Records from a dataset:
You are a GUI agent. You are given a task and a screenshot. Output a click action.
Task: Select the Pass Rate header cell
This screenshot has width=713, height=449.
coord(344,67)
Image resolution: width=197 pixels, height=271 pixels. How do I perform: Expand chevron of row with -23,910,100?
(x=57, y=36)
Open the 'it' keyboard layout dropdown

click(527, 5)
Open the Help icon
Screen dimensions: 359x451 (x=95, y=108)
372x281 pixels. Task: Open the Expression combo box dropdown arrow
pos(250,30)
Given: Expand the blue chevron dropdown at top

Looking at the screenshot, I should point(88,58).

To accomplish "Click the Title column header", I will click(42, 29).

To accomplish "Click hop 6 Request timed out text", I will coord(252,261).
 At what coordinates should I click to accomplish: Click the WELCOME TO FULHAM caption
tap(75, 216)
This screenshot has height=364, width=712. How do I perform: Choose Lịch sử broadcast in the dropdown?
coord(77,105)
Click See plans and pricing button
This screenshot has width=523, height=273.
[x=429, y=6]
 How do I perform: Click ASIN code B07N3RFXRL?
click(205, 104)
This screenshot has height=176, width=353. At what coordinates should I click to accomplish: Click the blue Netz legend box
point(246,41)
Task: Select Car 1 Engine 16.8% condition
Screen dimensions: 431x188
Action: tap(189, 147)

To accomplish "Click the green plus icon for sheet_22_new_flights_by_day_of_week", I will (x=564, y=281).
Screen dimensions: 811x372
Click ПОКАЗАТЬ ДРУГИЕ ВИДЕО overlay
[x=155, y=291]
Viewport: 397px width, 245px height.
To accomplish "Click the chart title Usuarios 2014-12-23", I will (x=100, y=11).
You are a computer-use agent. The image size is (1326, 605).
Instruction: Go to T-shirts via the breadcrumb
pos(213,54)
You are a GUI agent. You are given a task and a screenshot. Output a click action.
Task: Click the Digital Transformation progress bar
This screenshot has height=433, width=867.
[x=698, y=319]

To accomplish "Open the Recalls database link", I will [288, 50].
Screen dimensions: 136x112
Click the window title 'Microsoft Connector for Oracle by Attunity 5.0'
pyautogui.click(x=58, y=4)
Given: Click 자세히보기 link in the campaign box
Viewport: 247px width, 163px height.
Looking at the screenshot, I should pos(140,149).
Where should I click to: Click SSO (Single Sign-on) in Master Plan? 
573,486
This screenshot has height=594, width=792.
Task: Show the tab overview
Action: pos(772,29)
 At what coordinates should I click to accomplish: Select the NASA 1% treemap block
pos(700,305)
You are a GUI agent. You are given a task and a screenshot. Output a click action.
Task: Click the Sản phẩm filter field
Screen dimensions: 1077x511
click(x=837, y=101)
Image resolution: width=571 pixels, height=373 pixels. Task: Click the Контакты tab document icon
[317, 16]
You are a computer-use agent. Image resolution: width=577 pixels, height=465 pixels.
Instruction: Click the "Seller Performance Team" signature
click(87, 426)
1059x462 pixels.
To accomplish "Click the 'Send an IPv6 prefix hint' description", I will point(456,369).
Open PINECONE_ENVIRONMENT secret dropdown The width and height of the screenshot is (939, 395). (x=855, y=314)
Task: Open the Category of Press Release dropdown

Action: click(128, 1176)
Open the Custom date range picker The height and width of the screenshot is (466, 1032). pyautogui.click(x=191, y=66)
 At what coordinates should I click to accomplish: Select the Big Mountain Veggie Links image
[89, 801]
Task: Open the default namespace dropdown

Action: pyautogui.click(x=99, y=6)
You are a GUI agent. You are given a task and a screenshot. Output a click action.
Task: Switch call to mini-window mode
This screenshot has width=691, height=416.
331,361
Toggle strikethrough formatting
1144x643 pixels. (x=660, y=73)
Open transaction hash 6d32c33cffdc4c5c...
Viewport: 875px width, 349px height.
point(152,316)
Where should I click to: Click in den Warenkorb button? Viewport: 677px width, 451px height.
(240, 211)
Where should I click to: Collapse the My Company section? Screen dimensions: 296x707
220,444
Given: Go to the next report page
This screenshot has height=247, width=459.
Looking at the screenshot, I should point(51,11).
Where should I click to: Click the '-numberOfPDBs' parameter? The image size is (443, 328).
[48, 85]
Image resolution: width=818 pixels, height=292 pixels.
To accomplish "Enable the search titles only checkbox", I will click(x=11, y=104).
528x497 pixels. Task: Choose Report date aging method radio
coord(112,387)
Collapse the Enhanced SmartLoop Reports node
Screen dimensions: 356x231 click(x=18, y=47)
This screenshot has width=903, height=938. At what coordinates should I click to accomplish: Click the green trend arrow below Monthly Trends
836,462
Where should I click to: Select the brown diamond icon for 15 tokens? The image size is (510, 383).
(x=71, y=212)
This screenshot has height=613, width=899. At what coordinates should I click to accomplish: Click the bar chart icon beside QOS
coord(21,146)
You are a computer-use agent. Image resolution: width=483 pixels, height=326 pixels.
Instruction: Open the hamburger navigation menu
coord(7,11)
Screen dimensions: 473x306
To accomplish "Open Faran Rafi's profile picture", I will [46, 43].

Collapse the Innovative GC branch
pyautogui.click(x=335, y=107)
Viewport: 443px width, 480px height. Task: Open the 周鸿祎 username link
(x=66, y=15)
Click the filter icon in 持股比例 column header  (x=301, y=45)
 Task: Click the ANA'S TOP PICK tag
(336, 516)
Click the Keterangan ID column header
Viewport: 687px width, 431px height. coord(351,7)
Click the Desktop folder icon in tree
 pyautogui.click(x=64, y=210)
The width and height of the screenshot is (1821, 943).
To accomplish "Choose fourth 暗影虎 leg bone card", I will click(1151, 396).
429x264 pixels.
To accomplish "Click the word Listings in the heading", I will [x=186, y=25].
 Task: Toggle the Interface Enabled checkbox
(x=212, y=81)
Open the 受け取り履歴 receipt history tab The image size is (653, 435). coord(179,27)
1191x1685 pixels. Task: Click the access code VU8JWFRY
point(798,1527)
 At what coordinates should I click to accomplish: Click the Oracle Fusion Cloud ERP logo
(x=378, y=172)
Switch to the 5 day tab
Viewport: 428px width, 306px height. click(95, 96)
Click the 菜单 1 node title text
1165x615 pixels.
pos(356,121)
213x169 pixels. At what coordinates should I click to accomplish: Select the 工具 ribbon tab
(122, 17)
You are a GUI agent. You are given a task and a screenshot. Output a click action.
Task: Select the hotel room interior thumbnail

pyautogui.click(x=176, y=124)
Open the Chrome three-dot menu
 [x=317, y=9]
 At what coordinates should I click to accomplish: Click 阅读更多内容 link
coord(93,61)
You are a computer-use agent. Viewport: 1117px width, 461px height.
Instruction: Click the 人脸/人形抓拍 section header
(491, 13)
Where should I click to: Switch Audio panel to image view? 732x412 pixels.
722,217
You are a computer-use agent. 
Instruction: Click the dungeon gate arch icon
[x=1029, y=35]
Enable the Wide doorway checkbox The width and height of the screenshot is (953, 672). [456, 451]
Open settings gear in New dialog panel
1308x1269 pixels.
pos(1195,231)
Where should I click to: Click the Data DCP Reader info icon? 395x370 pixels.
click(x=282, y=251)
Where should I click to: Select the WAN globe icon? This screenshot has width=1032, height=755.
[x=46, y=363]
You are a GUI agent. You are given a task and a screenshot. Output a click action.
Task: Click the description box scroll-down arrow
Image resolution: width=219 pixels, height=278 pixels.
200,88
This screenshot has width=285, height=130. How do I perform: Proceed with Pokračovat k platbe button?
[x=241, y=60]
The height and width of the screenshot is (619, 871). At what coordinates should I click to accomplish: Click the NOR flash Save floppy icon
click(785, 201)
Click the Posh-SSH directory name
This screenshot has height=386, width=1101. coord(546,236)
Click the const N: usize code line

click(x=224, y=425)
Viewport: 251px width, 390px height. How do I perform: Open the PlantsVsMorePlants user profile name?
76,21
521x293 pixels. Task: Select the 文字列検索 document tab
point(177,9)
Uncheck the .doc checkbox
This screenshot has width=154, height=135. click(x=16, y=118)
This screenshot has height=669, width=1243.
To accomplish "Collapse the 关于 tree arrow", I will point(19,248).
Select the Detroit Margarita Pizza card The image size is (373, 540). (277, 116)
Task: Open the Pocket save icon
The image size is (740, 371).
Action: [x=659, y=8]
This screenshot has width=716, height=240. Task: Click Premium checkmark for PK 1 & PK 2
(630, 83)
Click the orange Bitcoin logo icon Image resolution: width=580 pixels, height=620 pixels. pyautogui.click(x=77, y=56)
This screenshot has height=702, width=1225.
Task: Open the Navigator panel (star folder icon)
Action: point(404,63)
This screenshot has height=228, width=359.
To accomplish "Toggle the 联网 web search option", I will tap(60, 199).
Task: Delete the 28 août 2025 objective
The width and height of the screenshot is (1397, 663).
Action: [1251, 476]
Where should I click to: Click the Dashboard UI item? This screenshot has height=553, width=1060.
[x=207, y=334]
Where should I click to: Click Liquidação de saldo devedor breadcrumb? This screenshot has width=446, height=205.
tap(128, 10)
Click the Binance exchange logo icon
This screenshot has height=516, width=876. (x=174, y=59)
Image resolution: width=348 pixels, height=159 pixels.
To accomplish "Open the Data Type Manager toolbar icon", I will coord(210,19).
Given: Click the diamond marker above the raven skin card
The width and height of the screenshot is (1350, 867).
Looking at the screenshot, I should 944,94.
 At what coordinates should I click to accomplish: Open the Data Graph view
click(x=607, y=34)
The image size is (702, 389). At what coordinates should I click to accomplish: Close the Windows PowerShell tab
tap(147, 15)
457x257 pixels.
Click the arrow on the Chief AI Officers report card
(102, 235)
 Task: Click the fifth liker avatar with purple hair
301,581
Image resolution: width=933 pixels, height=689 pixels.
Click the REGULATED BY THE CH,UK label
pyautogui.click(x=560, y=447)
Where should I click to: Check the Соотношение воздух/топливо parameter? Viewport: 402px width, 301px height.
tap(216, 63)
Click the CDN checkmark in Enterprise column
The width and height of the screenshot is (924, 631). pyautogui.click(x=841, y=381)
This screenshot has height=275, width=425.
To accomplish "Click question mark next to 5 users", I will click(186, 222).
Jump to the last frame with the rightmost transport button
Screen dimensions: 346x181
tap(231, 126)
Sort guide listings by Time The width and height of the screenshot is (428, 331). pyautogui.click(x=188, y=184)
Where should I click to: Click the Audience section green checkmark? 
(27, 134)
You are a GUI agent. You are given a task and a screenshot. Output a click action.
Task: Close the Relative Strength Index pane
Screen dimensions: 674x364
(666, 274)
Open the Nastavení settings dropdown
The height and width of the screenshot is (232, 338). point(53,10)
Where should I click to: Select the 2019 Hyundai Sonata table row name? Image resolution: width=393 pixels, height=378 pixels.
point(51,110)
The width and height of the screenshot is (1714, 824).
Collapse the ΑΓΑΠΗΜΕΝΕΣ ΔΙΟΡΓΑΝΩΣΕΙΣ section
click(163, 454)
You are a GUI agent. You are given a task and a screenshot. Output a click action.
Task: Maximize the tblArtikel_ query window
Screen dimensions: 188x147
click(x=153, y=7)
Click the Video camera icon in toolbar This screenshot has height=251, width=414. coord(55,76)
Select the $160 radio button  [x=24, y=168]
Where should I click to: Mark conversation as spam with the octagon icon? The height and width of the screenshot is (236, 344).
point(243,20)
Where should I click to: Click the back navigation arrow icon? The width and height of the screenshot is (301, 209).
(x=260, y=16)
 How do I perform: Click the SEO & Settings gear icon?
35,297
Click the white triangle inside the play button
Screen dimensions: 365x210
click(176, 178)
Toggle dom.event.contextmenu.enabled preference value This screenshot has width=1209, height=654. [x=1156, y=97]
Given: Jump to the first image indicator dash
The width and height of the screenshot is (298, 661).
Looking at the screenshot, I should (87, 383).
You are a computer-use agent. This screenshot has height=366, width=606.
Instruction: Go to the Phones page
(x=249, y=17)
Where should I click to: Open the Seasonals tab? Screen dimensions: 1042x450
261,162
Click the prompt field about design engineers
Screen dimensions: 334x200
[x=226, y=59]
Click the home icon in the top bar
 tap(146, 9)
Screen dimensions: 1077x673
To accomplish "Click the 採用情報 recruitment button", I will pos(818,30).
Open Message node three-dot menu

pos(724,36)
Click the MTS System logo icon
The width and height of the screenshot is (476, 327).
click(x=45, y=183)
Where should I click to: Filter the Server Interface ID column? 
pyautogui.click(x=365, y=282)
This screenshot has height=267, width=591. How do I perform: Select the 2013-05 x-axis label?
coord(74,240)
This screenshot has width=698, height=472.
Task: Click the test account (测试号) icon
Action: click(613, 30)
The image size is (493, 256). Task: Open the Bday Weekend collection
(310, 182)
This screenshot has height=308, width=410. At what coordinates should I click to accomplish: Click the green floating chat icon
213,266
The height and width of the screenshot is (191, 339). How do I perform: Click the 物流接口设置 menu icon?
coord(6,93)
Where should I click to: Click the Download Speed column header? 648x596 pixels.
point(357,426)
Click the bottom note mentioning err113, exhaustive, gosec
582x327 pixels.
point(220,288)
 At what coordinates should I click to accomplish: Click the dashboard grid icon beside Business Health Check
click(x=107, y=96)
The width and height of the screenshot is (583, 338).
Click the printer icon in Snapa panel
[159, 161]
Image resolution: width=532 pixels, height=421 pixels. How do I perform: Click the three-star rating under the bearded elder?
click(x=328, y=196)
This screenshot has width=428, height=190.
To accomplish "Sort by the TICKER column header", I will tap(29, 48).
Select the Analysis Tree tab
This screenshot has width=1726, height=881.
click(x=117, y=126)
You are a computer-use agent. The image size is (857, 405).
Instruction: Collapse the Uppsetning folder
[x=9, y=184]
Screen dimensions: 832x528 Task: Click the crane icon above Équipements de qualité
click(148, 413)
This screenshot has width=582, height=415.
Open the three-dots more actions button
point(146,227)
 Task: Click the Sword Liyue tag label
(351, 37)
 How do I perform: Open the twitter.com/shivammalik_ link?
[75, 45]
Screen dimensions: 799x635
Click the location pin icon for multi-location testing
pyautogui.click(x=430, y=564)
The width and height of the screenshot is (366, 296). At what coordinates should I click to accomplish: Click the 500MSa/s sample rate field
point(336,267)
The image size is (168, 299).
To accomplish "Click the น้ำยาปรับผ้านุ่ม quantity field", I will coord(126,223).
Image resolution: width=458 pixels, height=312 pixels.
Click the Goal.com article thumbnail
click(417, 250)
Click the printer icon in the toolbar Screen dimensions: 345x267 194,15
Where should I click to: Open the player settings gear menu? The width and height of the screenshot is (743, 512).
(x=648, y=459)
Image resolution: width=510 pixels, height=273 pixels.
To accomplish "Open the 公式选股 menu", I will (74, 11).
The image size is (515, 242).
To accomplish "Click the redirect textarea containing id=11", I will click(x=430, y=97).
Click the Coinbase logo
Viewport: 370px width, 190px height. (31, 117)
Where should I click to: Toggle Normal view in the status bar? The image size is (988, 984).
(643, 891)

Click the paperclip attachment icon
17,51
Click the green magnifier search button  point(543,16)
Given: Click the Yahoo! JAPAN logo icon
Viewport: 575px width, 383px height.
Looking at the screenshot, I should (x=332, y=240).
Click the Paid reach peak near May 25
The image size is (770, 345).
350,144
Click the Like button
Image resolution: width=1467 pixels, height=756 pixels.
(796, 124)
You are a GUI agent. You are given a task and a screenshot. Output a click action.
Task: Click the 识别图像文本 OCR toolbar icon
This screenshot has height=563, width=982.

• _About this task_
Give exactly the lines from the one with "Click the green magnifier" to the end of the entries, nothing before them.

• _Task answer_
Click the green magnifier search button  point(543,16)
Given: Click the Yahoo! JAPAN logo icon
Viewport: 575px width, 383px height.
Looking at the screenshot, I should (x=332, y=240).
Click the Paid reach peak near May 25
The image size is (770, 345).
350,144
Click the Like button
Image resolution: width=1467 pixels, height=756 pixels.
(796, 124)
You are a GUI agent. You are given a task and a screenshot. Output a click action.
Task: Click the 识别图像文本 OCR toolbar icon
This screenshot has height=563, width=982.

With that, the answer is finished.